Physical exams are just as important for your pet as they are for you and me. Please remember our pets age 7-14 years for every human year! They are probably even more important because your dog or cat can't tell you when they need to go to the doctor! There may be signs from your pet that they are sick, such as laziness, lack of appetite, change in demeanor, among others. If you notice these symptoms you should schedule an appointment with your vet. Even if your pet seems to be perfectly healthy, you should bring them in for a physical exam at least once a year, and more often if they are older. The NC State Veterinary Medical Board states that a valid and current Veterinary-Client-Patient relationship must exist in order to obtain veterinary services. Your pet's exam will be very similar to a physical you would have, including checking:
Ears: The ears are checked for infections, allergies, parasites, tumors, foreign bodies, etc
Eyes: The eyes are checked for eyelid diseases, cherry eye, tumors, conjunctivits, cataracts, retinal disease, signs of glaucoma, and other abnormalities. .
Mouth: Gum disease, lesions, tooth loss, tooth decay and throat problems all affect dogs and cats. They could be signs of larger problems. Performing a full mouth examination allows us to diagnose any problems and take care of them before becoming serious.
Internal Organs: The internal organs are examined to check that they are functioning properly. The abdominal area can be checked by hand for any growths or tumors. A stethoscope is used to make sure the lungs are functioning properly and are also used to check heart rate. An ultrasound (by referral) can also be performed to provide a view of the organs to visually check for anything out of the ordinary.
Skin and Coat: We check for red areas, bald areas, tumors, non-healing lesions, allergic skin, fleas, ticks or other parasites that have made your pet their home.
Musculoskeletal: We check for limping or lameness, symmetry of muscles, bone pain, joint anomalies, joint pain, muscle pain, etc.
Circulatory/Respiratory: We listen to the heart for arrythmias, murmurs, clicks, muffled sounds, etc. We listen to lungs for abnormal sounds, fluid, difficulty breathing, etc.
GIT: If your pet has or is experiencing vomitting, diarrhea, constipation, anorexia, hyporexia, esophageal to anal problems we will check for it.
Genito-Urinary: We check for any problems urinating as in, urinating too much, not enough or not at all. We check your pets genitalia for abnormalitiies. In males we like to examine the prostate especially if the male is un-neutered.
Lymphatics: All areas where lymph nodes can be felt externally will be palpated for size, symmetry, and shape.

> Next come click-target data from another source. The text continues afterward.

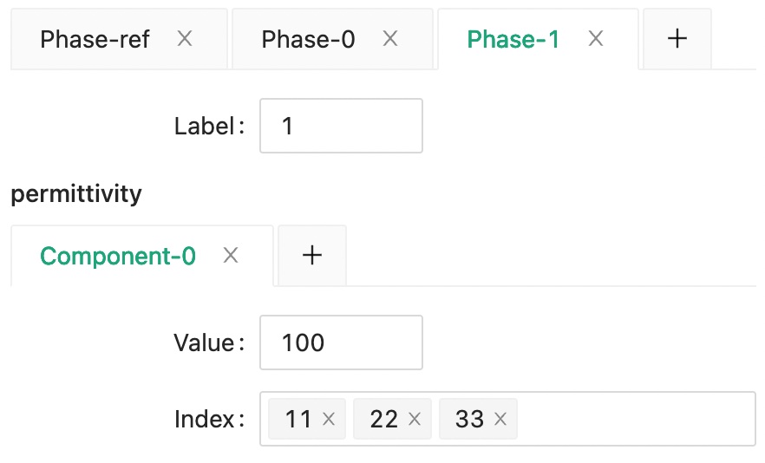
Task: Select the Component-0 tab
Action: 118,256
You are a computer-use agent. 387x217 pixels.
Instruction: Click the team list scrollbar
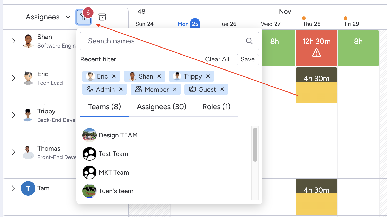(255, 145)
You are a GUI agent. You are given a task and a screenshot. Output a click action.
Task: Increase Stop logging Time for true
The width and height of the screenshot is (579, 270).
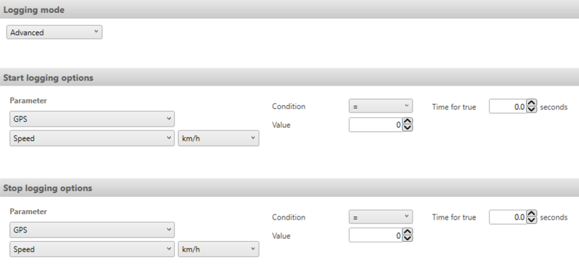(x=532, y=213)
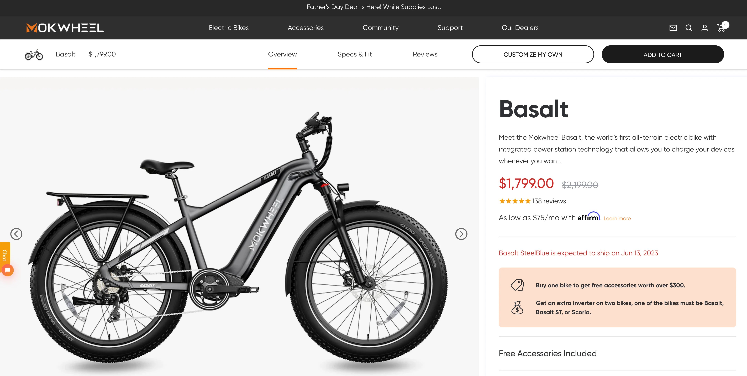The image size is (747, 376).
Task: Open the search magnifier icon
Action: click(689, 28)
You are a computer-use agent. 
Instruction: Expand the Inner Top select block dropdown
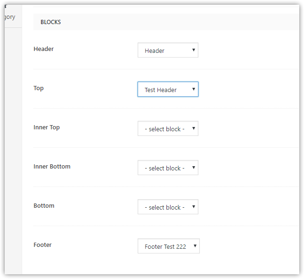click(168, 128)
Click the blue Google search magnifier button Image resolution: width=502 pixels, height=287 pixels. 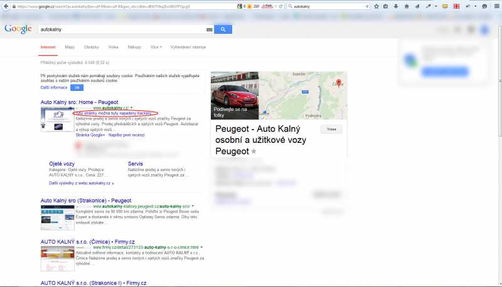223,29
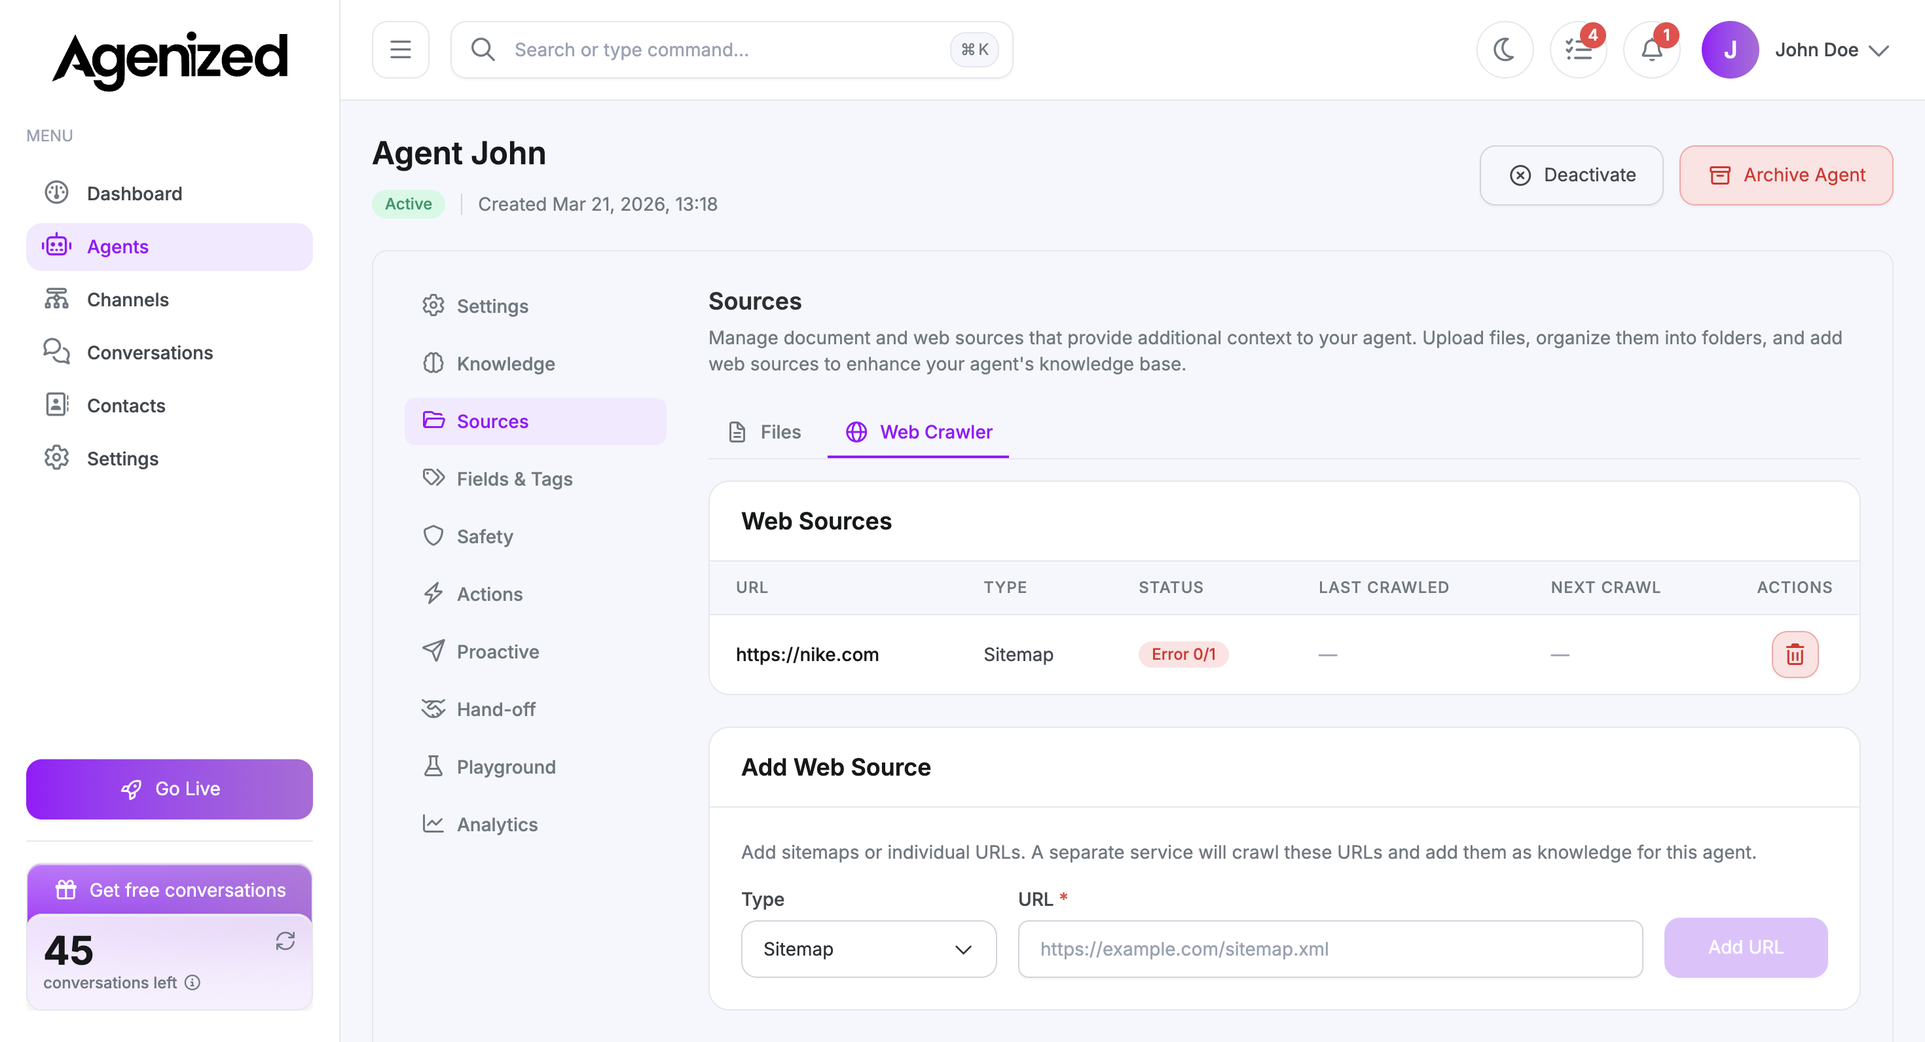Open the tasks checklist with badge 4

pyautogui.click(x=1578, y=49)
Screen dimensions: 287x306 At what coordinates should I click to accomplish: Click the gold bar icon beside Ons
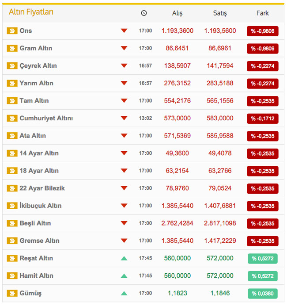tap(12, 31)
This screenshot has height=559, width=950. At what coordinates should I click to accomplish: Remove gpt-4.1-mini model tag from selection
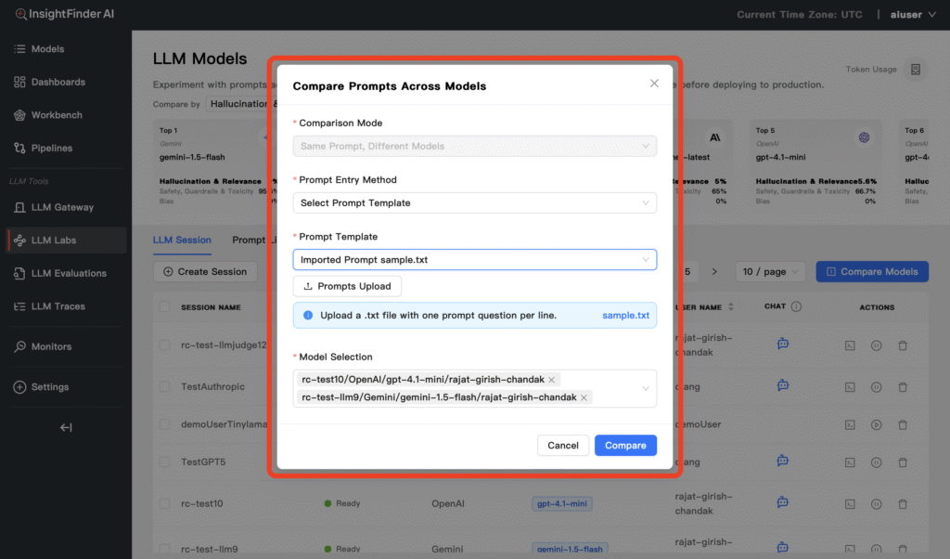tap(552, 380)
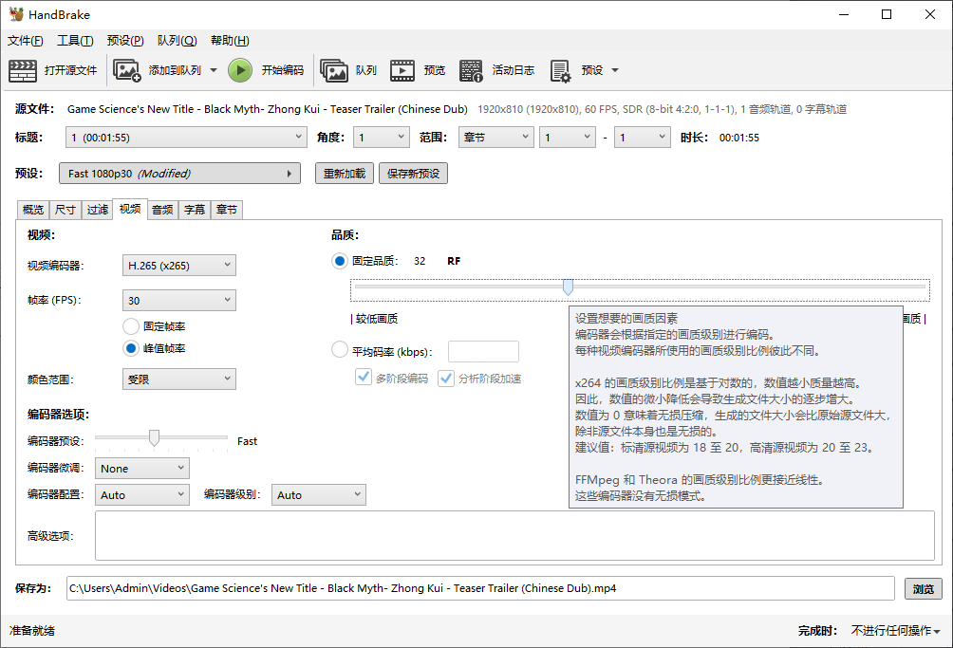Expand the Add to Queue dropdown arrow
The height and width of the screenshot is (648, 953).
pyautogui.click(x=213, y=70)
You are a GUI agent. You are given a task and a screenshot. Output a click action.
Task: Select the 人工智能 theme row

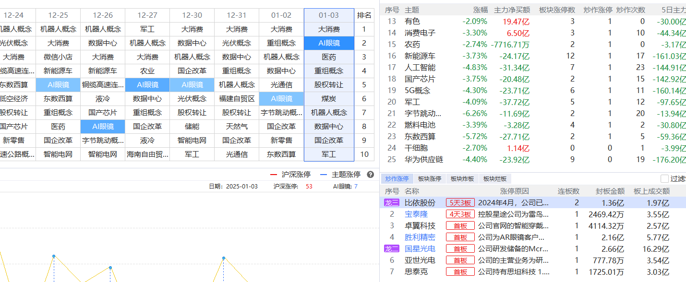tap(533, 67)
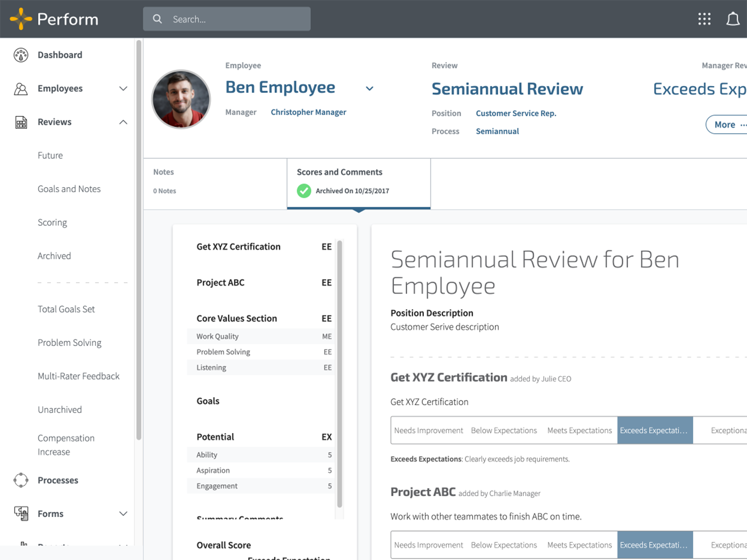This screenshot has height=560, width=747.
Task: Click the Perform logo icon
Action: [21, 19]
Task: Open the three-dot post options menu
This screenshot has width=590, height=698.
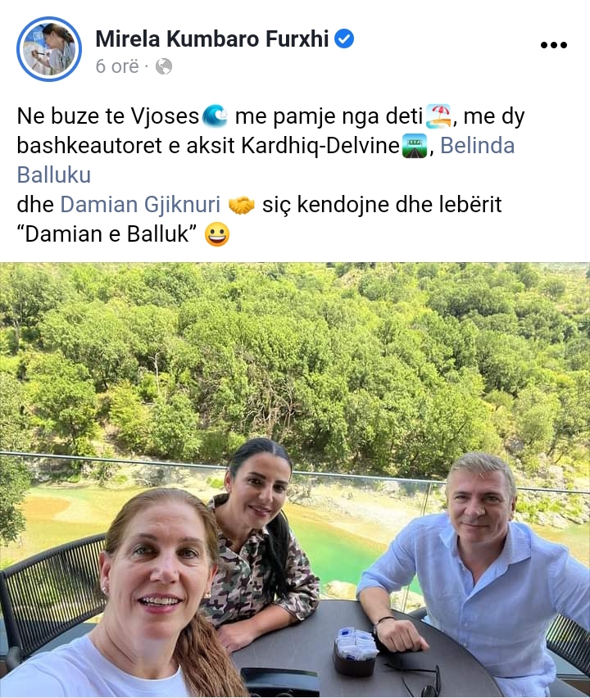Action: point(553,45)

Dietary Habits: The Doctor will ask about your pets eating habits and what your pet is being fed. Table scraps are not a good choice and it is best to feed your pet before you eat which should cut down on pet begging and lessen the chances of feeding your pet scraps. A good quality can or kibble food once or twice daily will be enough for most pets. For overweight or "Sexy" pets canned food is highly recommended with a small portion of raw carrots and green beans to supplement.
If any potential problems are uncovered further tests may be necessary to rule out the disease, or properly diagnose it so that it can be treated.